TASK PROMPT -> Given the records below, pull every line with the word "will" into the answer.

───── RAW DATA ─────

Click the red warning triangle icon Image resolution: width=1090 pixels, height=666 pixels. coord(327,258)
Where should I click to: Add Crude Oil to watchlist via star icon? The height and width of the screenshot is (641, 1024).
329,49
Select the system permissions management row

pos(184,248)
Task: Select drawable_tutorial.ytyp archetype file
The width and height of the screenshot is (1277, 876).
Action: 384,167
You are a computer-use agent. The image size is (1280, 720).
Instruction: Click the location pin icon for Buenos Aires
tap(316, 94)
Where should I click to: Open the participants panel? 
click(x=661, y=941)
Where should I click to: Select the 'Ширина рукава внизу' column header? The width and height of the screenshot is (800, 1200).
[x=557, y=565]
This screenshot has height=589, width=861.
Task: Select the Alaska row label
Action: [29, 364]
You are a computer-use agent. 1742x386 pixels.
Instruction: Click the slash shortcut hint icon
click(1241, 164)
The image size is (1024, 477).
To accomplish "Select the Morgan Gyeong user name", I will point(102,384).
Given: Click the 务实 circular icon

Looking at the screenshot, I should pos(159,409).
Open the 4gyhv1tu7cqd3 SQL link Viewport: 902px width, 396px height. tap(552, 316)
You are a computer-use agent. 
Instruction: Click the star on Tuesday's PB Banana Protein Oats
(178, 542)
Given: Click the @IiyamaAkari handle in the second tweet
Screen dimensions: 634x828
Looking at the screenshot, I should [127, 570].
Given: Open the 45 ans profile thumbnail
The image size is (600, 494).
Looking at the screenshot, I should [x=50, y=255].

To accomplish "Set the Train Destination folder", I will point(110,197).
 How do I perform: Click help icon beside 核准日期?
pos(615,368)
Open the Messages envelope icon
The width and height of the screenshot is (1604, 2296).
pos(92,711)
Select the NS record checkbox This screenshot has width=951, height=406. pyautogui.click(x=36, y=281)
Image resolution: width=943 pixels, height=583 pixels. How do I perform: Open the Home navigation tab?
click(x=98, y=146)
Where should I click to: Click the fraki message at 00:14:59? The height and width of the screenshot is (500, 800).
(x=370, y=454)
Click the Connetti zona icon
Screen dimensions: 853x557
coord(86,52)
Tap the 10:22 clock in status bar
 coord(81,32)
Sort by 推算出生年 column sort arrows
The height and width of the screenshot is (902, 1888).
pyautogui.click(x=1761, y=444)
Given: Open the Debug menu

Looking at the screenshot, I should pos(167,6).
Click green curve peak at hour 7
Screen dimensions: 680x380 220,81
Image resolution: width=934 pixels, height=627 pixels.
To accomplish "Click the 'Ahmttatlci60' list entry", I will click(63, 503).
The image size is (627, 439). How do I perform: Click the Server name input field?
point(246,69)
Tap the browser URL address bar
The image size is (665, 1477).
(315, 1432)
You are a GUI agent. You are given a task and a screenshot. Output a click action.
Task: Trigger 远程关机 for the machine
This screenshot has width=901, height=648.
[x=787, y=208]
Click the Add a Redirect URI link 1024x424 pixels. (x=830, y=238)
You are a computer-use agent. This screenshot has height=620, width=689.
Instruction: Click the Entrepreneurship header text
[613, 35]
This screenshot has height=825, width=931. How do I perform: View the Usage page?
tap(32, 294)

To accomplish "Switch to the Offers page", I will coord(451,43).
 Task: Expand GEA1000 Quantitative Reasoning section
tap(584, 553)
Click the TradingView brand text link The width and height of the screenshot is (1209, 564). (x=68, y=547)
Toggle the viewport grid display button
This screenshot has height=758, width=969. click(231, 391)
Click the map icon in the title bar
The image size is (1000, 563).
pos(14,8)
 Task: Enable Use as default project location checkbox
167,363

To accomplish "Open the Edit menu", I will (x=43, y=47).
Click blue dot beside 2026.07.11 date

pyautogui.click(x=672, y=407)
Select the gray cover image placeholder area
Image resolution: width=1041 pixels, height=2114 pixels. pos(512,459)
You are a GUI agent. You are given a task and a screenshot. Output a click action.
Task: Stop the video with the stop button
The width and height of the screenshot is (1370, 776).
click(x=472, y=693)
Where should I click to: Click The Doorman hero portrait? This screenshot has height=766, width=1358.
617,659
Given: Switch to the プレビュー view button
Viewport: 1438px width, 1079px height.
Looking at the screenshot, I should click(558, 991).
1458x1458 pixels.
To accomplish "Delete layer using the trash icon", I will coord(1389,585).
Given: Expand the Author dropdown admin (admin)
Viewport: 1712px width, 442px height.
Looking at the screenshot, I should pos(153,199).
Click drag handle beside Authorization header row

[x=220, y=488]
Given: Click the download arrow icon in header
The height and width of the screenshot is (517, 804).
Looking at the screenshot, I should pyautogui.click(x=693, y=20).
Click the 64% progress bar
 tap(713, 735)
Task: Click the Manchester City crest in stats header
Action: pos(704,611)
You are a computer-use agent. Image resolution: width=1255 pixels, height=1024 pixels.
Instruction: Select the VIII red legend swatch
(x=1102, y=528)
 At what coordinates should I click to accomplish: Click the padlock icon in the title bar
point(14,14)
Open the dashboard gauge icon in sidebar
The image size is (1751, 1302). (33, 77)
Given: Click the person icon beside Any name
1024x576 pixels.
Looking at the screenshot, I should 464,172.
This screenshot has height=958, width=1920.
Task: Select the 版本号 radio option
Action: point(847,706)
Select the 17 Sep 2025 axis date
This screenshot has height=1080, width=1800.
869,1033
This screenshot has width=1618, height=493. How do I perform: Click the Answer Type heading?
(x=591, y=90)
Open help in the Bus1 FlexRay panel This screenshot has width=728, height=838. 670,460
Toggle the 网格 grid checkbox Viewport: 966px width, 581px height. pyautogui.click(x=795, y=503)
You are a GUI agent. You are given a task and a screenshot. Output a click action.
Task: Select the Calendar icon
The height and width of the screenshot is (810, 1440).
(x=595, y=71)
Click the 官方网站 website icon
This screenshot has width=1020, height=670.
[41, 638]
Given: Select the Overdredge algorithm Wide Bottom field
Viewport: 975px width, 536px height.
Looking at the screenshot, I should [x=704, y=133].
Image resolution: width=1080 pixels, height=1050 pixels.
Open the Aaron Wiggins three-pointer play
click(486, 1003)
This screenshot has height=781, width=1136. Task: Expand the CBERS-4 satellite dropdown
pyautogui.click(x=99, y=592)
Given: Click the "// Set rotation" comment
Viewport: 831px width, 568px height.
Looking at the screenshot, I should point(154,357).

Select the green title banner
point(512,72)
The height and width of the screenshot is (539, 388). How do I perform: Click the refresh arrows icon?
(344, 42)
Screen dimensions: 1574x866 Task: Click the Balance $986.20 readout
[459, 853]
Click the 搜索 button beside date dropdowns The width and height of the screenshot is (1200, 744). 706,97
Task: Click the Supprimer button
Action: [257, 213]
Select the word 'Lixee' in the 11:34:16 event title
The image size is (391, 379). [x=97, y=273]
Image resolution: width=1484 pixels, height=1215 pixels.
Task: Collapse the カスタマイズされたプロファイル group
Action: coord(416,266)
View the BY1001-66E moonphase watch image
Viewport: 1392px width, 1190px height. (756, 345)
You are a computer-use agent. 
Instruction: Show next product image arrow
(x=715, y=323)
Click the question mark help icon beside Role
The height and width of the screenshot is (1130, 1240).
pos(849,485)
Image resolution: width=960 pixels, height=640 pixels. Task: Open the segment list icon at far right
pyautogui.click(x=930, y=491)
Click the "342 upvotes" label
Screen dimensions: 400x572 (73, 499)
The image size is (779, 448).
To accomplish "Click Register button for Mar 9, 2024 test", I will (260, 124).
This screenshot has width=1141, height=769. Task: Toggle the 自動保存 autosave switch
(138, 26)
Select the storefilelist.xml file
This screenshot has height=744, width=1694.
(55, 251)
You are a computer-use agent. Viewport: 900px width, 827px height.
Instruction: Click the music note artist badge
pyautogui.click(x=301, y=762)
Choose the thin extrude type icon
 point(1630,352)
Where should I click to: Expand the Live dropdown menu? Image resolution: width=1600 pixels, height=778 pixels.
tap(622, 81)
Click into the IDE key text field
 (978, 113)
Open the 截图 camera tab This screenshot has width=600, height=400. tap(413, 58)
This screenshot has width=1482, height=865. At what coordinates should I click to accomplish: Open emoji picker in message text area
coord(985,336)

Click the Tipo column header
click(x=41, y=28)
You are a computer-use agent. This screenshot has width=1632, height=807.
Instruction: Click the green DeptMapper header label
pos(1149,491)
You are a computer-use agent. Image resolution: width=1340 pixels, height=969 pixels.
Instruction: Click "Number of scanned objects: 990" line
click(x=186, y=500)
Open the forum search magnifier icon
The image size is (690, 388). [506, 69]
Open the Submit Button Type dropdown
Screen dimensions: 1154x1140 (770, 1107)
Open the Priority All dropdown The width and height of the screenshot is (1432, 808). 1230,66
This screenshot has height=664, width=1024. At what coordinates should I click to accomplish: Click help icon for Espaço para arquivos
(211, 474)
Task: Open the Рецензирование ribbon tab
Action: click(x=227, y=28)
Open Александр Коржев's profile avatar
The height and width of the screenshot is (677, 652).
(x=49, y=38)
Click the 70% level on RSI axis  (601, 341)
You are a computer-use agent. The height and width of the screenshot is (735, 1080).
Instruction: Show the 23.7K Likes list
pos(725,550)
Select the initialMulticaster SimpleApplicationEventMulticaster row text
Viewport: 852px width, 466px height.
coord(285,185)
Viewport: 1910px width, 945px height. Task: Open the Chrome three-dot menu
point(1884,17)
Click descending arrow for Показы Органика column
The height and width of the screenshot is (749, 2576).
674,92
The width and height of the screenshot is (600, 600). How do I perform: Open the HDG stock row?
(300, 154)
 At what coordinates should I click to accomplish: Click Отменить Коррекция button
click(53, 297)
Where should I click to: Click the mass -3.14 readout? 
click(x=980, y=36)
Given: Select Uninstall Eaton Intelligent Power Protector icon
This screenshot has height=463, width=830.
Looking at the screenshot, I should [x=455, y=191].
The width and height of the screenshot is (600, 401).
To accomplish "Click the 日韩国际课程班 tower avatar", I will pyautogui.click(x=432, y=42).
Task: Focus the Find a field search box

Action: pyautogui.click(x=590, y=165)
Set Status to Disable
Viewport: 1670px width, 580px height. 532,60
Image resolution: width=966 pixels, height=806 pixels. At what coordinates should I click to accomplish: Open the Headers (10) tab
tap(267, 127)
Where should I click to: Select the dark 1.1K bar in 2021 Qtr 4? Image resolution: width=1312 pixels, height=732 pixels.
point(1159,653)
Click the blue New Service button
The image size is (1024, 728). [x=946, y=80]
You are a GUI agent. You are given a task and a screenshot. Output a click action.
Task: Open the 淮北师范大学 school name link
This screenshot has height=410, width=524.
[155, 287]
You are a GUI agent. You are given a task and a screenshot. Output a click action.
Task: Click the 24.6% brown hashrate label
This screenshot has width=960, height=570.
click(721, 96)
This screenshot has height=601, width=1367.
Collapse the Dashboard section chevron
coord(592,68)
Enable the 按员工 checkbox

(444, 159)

─────

ANSWER SECTION ->
To accomplish "Select the Morgan Gyeong user name", I will point(102,384).
To accomplish "Set the Train Destination folder", I will point(110,197).
To accomplish "Click the 'Ahmttatlci60' list entry", I will click(63, 503).
To accomplish "Switch to the Offers page", I will coord(451,43).
To accomplish "Open the Edit menu", I will (x=43, y=47).
To accomplish "Delete layer using the trash icon", I will coord(1389,585).
To accomplish "Click Register button for Mar 9, 2024 test", I will (260, 124).
To accomplish "Click the 日韩国际课程班 tower avatar", I will pyautogui.click(x=432, y=42).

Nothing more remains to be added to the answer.